MicroRNA（miRNA，miRs）是短的內源性非編碼RNA，通過翻譯抑制、mRNA失穩或這兩種機制的組合抑制蛋白質編碼基因的表達。miRNA在免疫穩態，淋巴譜系的發育和炎癥反應中起重要的調節作用。miRNA的差異表達已在幾種免疫和炎癥疾病中得到證實。MiR-155在多種免疫細胞譜系表達［11］（包括T淋巴細胞、B淋巴細胞、肥大細胞、成纖維細胞、巨噬細胞和樹突狀細胞），其中一些與慢性皮膚炎癥的發病機制有關。有報道miR-155可以直接靶向促進IL-21R［12］。miRNA通過與帶有互補位點的靶mRNA的3'非翻譯區（UTR）結合而起作用。在人類中，根據生物信息學分析，IL-21R也是miR-155的靶基因，最近使用TaqMan低密度陣列（TLDA）研究表明，miR-155在AD病變中過表達，并主要在浸潤的免疫細胞中表達。本研究顯示，觀察組miR-155、IL-21R mRNA水平高于對照組，且miR-155與TNF-α、IL-4、IL-21、TH21、IL-21R mRNA、hs-CRP、CD44正相關（P＜0.05）。這與上述研究一致，同時也揭示miR-155、IL-21R在AD發病機制中具有重要調控作用。miR-155是AD皮膚中排名最高的miRNA之一（4.6倍上調）。研究表明，miR-155主要在浸潤的皮膚免疫細胞中表達，特別是在CD4+T輔助細胞和樹突狀細胞中表達。Th21細胞是最近鑒定出的CD4+T輔助細胞亞群，通過產生有效的細胞因子IL-21R，在自身免疫以及炎癥和過敏反應的發展中發揮關鍵作用［13-14］，這些報道均與本研究結果一致。
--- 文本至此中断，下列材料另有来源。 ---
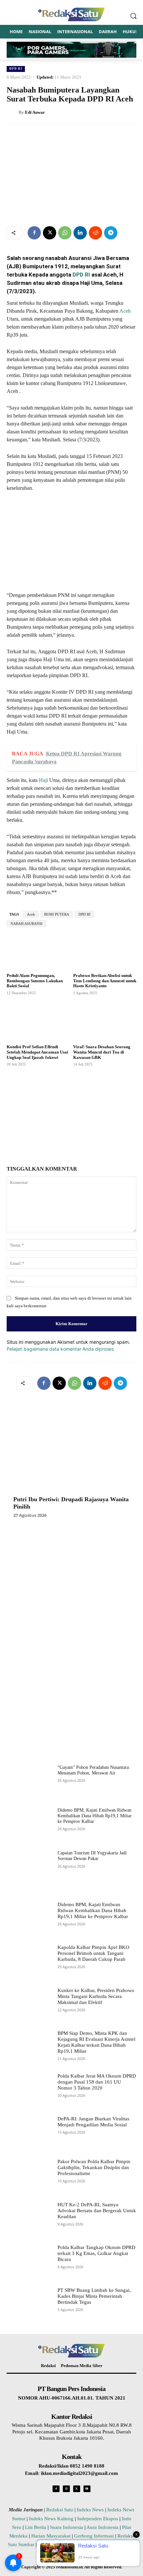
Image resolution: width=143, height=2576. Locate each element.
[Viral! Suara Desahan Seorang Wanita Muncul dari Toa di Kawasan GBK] (104, 1021)
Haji (43, 780)
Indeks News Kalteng (51, 2518)
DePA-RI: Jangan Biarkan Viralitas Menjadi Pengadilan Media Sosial (93, 2121)
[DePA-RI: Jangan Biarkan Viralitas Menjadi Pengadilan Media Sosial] (29, 2134)
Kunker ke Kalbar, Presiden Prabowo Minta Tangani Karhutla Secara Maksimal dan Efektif (96, 1996)
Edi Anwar (35, 112)
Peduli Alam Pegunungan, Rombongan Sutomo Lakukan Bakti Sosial (35, 980)
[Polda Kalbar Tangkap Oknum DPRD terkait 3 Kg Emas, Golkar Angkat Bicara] (29, 2262)
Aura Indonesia (102, 2527)
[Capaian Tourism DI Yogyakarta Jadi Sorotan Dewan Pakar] (29, 1868)
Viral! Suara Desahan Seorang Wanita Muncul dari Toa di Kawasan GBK (101, 1052)
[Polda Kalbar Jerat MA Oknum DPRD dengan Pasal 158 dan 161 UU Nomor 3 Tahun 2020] (29, 2091)
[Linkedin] (80, 232)
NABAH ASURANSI (27, 924)
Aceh (125, 311)
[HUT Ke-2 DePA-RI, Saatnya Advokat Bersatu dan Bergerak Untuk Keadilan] (29, 2220)
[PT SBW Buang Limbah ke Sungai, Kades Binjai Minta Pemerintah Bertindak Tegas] (29, 2305)
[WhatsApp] (65, 232)
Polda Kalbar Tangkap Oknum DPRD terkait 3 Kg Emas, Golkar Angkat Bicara (96, 2253)
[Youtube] (86, 2488)
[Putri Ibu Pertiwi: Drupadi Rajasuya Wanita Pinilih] (71, 1451)
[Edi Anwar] (13, 112)
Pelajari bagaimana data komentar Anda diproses (60, 1349)
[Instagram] (66, 2488)
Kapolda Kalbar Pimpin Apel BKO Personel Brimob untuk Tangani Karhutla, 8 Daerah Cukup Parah (93, 1953)
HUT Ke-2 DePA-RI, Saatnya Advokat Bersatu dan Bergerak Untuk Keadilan (97, 2210)
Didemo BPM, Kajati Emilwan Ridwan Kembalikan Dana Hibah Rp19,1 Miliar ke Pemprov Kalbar (95, 1816)
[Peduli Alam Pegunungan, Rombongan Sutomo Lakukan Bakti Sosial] (38, 950)
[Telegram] (110, 232)
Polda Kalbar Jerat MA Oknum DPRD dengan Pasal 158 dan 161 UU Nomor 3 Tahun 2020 (97, 2082)
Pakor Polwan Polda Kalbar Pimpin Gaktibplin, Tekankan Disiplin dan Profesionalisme (94, 2167)
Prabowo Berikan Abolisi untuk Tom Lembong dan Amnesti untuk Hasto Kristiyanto (104, 980)
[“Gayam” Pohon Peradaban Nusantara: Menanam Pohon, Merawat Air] (29, 1783)
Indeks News (90, 2509)
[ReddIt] (95, 232)
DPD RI (15, 68)
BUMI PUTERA (56, 914)
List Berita (35, 2527)
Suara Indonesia (66, 2527)
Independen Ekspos (97, 2518)
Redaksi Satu (59, 2509)
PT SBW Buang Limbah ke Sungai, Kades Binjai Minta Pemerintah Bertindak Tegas (94, 2296)
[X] (49, 232)
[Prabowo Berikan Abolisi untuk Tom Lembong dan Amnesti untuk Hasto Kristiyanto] (104, 950)
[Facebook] (34, 232)
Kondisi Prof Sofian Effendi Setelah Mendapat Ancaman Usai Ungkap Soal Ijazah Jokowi (37, 1052)
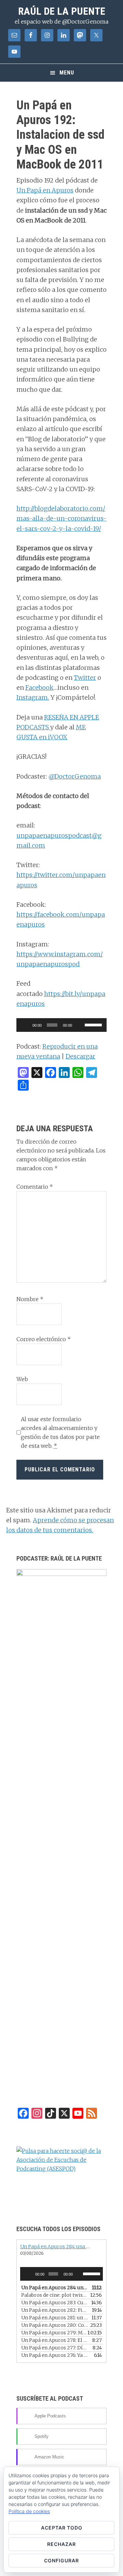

本研究結果表明，與Jurkat組比較，miR-155 mimics組OD值、存活率升高、細胞凋亡率降低，miR-155 inhibitor組OD值、存活率降低、細胞凋亡率升高；與miR-155mimics組比較，miR-155inhibitor組OD值、存活率降低、細胞凋亡率升高（P＜0.05），表明，miR-155能明顯促進炎癥細胞Jurkat增殖、抑制其凋亡。miR-155明顯增加培養的CD4+T細胞中Th21細胞的百分比，并促進IL-21R的mRNA表達，以及無細胞上清液中IL-21R的蛋白濃度［15-16］。IL-21R是Janus激酶/信號轉導子和轉錄激活子（JAK/STAT）信號通路的負調節劑，可調節T淋巴細胞的激活、發育和分化，并參與免疫和炎癥性疾病。最近，通過表征IL-21R的模擬物，明確IL-21R對Th21細胞分化和功能的影響，IL-21R可促進IL-6誘導的STAT3活化并激活Th21細胞的發育［17-18］。本研究顯示，與Jurkat組比較，miR-155 mimics組細胞miR-155、IL-21R mRNA和蛋白升高，miR-155 inhibitor組細胞miR-155、IL-21R mRNA和蛋白降低；與miR-155 mimics組比較，miR-155 inhibitor組單細胞miR-155、IL-21R mRNA和蛋白降低（P＜0.05），這與前述討論一致。同時也表明在炎癥細胞Jurkat中，miR-155可能通過促進IL-21R的表達進而參與AD的發病機制。

綜上所述，AD患者miR-155、IL-21R表達水平升高，miR-155可能通過促進IL-21R的表達進而參與AD的發病。